> Data supplied:
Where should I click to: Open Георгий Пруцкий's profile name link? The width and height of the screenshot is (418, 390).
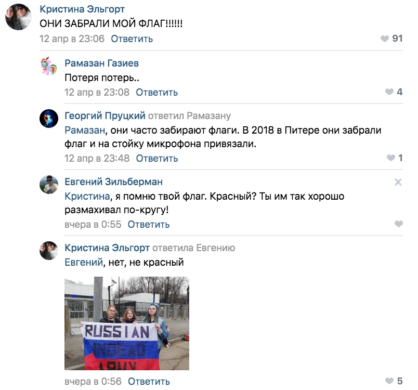[x=105, y=115]
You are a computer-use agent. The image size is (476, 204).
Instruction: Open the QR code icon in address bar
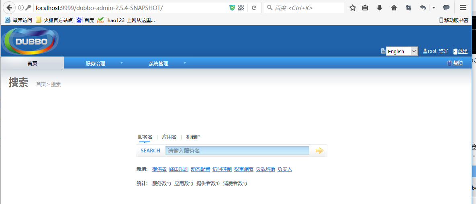click(241, 8)
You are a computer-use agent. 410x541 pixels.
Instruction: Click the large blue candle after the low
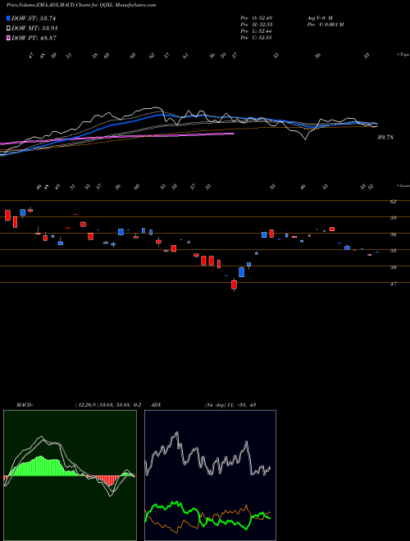coord(242,272)
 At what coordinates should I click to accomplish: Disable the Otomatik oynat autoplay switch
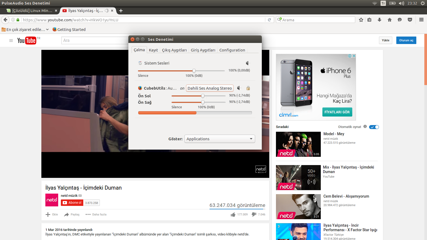(374, 127)
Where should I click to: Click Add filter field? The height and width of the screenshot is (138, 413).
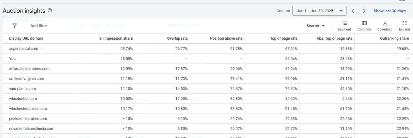pos(39,26)
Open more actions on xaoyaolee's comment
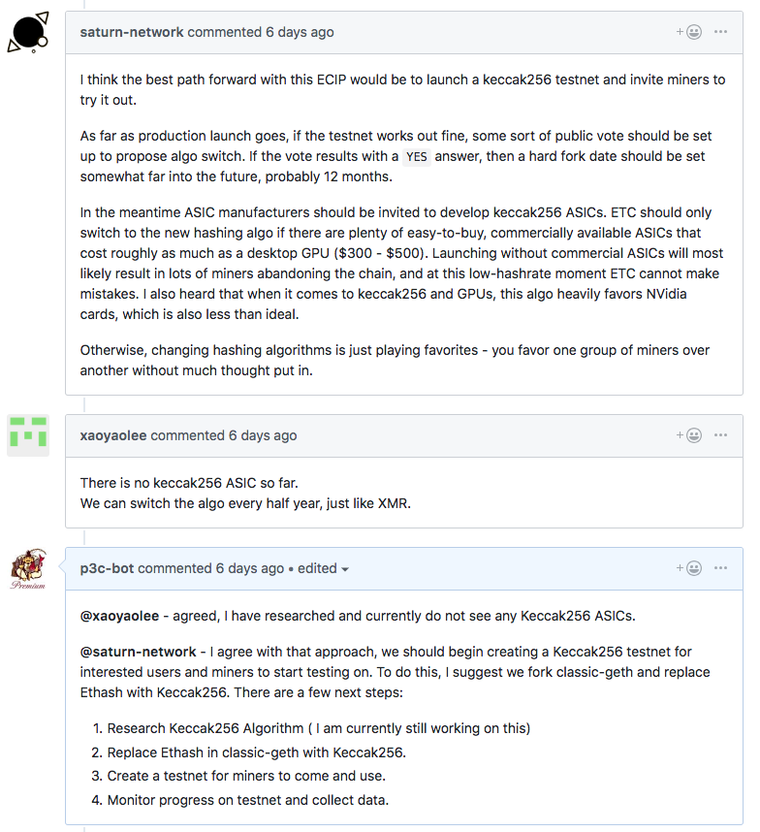This screenshot has width=760, height=832. [x=720, y=435]
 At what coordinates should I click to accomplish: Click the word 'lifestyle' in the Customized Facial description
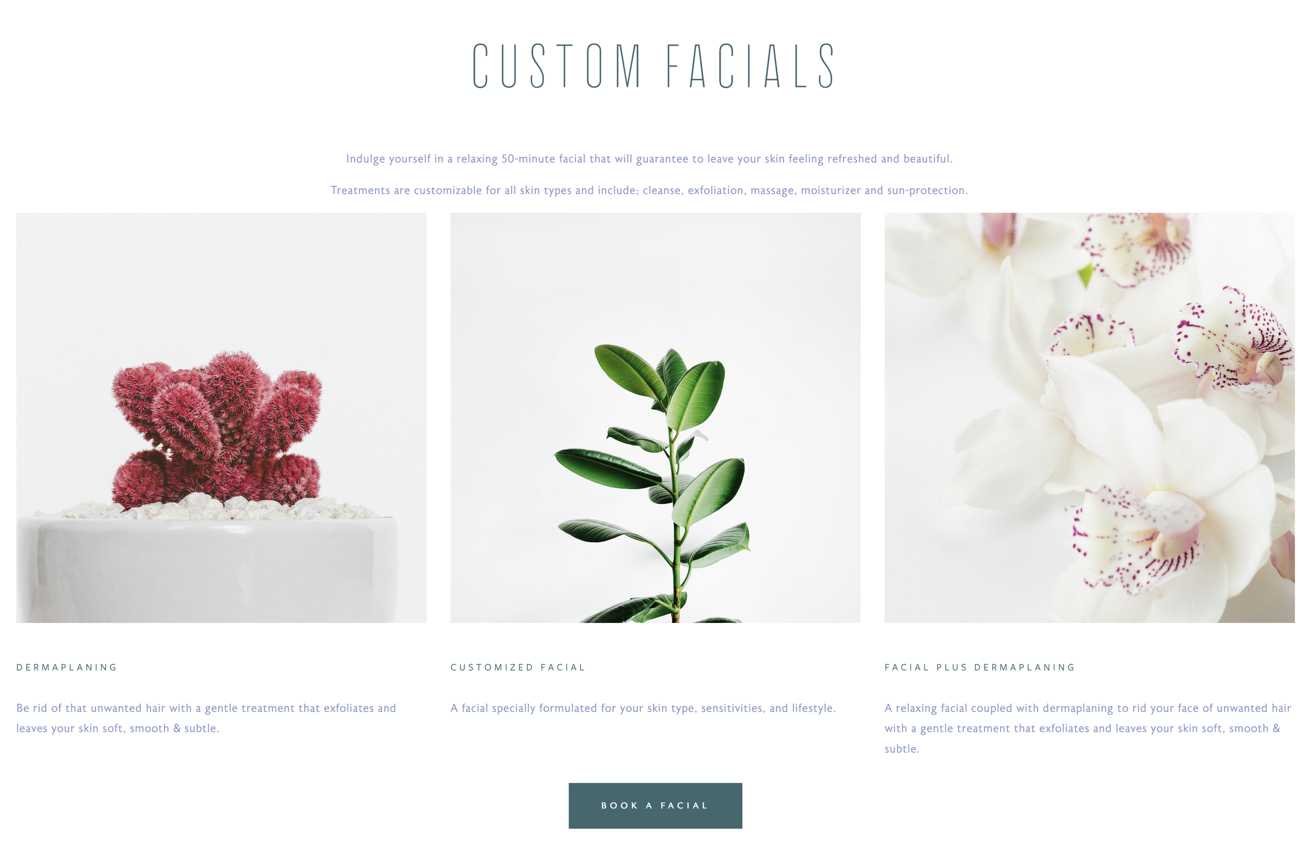pos(814,708)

> The request: Reproduce verbatim the lines from the one containing "Where should I click to: Click" through the end of the lines above, leaving the pictures out of the answer.

> Full response:
Where should I click to: Click Add filter field? The height and width of the screenshot is (138, 413).
pos(39,26)
Open more actions on xaoyaolee's comment
This screenshot has width=760, height=832. [x=720, y=435]
 At what coordinates should I click to accomplish: Click the word 'lifestyle' in the Customized Facial description
pos(814,708)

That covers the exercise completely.